→ PROBLEM DETAILS:
Find and copy every line in the records that includes the string "computer".
[SUPPLIED MATERIAL]
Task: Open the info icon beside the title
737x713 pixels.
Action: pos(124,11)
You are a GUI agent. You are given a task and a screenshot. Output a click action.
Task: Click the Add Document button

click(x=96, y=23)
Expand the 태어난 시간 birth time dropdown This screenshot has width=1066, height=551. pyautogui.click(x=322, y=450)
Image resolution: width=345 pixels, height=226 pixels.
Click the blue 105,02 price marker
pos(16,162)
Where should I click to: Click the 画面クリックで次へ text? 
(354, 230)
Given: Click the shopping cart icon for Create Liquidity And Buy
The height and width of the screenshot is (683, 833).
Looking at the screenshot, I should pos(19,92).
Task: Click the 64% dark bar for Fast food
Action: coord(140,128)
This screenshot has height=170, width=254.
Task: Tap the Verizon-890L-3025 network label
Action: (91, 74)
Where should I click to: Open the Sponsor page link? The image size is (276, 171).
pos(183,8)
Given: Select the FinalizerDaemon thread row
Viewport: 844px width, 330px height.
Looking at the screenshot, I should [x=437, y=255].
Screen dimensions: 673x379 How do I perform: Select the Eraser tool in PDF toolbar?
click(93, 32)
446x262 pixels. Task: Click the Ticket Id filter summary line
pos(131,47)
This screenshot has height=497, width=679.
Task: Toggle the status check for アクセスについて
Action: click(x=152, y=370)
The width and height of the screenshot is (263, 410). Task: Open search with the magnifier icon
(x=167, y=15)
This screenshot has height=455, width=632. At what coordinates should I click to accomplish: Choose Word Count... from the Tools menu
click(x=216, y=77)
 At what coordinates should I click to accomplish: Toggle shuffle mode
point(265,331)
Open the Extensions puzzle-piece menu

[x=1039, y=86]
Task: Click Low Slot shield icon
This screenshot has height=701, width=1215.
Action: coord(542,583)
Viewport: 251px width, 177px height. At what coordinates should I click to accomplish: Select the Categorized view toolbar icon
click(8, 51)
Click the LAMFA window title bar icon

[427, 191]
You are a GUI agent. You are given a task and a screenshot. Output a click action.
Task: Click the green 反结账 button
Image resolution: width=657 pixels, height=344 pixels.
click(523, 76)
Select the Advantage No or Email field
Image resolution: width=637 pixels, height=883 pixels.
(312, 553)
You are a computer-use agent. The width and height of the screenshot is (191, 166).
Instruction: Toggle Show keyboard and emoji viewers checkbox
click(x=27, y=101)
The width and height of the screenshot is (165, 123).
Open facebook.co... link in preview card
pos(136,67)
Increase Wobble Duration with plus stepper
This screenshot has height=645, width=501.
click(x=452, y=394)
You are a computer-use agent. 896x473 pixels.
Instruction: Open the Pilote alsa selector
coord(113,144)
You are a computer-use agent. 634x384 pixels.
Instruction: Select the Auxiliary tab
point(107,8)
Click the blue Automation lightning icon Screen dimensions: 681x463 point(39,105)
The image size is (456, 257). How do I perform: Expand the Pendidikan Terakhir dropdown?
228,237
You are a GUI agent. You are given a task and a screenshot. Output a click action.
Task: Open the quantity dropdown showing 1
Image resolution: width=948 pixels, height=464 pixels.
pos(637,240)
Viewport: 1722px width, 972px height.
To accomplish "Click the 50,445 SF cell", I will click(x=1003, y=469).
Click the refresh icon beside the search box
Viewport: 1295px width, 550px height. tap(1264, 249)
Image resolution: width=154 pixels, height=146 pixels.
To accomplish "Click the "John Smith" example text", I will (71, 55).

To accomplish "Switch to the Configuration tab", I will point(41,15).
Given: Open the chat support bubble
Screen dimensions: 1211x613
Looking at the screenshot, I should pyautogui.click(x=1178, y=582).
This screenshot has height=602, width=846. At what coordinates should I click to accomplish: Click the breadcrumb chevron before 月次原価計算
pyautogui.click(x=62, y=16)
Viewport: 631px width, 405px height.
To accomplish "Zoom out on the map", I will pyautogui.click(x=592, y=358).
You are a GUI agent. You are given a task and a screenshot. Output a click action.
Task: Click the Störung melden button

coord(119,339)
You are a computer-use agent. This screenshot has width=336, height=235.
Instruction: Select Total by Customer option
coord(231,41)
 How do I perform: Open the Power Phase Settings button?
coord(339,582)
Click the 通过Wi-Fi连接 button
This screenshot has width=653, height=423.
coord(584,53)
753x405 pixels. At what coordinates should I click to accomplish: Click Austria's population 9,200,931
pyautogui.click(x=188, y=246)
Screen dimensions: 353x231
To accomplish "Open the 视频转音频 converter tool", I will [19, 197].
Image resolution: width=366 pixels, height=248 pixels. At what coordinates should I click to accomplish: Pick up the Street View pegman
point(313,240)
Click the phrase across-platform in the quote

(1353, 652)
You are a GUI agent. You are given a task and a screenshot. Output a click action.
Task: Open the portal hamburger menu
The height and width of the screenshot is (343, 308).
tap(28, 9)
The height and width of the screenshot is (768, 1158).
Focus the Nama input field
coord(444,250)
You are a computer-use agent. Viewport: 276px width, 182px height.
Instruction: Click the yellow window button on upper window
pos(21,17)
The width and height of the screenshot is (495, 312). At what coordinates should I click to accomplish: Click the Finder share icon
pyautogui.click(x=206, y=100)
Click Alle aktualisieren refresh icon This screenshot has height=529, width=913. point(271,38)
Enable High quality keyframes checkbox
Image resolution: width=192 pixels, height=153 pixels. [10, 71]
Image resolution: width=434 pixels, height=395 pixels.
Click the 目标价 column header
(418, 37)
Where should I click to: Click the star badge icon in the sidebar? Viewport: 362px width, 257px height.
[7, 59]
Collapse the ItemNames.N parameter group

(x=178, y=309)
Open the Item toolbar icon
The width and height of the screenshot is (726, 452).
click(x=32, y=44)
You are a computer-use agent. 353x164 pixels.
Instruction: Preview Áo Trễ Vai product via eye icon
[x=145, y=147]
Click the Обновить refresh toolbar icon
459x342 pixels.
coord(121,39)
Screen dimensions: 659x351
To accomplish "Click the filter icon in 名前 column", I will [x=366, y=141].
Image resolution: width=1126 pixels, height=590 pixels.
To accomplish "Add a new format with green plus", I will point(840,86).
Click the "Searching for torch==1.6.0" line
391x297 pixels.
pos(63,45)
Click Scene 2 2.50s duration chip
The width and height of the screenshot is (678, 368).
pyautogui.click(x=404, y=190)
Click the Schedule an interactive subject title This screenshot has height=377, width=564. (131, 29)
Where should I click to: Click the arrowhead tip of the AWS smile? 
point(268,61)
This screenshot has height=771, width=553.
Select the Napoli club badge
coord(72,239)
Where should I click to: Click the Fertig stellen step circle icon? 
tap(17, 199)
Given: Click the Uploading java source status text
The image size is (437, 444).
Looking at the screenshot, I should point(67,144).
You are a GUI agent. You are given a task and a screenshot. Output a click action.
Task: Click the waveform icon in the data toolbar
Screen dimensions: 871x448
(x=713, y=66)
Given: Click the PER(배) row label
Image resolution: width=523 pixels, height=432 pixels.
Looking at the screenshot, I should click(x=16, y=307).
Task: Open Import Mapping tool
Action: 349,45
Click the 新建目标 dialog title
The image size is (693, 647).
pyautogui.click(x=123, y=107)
[/SUPPLIED MATERIAL]
→ TASK ANSWER:
You are a computer-use agent. The width and height of the screenshot is (191, 166).
You are a computer-use agent. 896x473 pixels.
You are a computer-use agent. 634x384 pixels.
You are a computer-use agent. This screenshot has width=336, height=235.
You are a computer-use agent. Viewport: 276px width, 182px height.
You are a computer-use agent. 353x164 pixels.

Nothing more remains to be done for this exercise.